* [Task requirements]:
Render the data from the line containing "You are a computer-use agent. The" up to and including the line containing "click(x=37, y=515)" as a Markdown table with the columns Row and Text. Number each row and leave out blank lines.

-- start Entries provided --

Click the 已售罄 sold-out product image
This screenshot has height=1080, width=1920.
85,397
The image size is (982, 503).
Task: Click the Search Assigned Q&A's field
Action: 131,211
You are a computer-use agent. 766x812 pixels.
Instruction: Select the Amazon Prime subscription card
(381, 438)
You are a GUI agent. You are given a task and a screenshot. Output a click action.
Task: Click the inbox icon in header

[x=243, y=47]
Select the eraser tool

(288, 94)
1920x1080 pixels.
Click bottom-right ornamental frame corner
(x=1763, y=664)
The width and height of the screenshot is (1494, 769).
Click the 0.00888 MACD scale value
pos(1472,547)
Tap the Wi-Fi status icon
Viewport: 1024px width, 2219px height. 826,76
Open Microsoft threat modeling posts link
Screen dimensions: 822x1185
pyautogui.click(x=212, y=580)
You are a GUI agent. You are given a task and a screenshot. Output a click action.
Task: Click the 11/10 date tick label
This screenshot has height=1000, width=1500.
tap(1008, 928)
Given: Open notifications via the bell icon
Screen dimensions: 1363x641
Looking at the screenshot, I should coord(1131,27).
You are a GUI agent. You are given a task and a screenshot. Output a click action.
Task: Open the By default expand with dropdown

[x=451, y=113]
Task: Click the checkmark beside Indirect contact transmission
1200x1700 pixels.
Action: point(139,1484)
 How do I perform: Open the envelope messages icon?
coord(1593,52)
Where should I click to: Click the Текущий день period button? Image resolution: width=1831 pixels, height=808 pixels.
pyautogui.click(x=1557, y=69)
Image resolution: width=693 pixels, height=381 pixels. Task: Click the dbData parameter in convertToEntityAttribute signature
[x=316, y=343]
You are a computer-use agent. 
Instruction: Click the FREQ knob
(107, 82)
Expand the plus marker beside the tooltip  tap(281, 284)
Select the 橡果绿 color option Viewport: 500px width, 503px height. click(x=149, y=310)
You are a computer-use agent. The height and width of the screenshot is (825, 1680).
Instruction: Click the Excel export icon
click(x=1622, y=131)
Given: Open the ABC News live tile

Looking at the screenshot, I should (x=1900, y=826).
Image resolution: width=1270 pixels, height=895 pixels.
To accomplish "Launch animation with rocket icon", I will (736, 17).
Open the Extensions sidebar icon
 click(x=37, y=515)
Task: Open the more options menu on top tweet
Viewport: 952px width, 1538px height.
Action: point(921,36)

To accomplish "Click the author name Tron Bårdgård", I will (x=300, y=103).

-- end Entries provided --

* [Complete response]:
| Row | Text |
|---|---|
| 1 | You are a computer-use agent. The height and width of the screenshot is (825, 1680). |
| 2 | Instruction: Click the Excel export icon |
| 3 | click(x=1622, y=131) |
| 4 | Given: Open the ABC News live tile |
| 5 | Looking at the screenshot, I should (x=1900, y=826). |
| 6 | Image resolution: width=1270 pixels, height=895 pixels. |
| 7 | To accomplish "Launch animation with rocket icon", I will (736, 17). |
| 8 | Open the Extensions sidebar icon |
| 9 |  click(x=37, y=515) |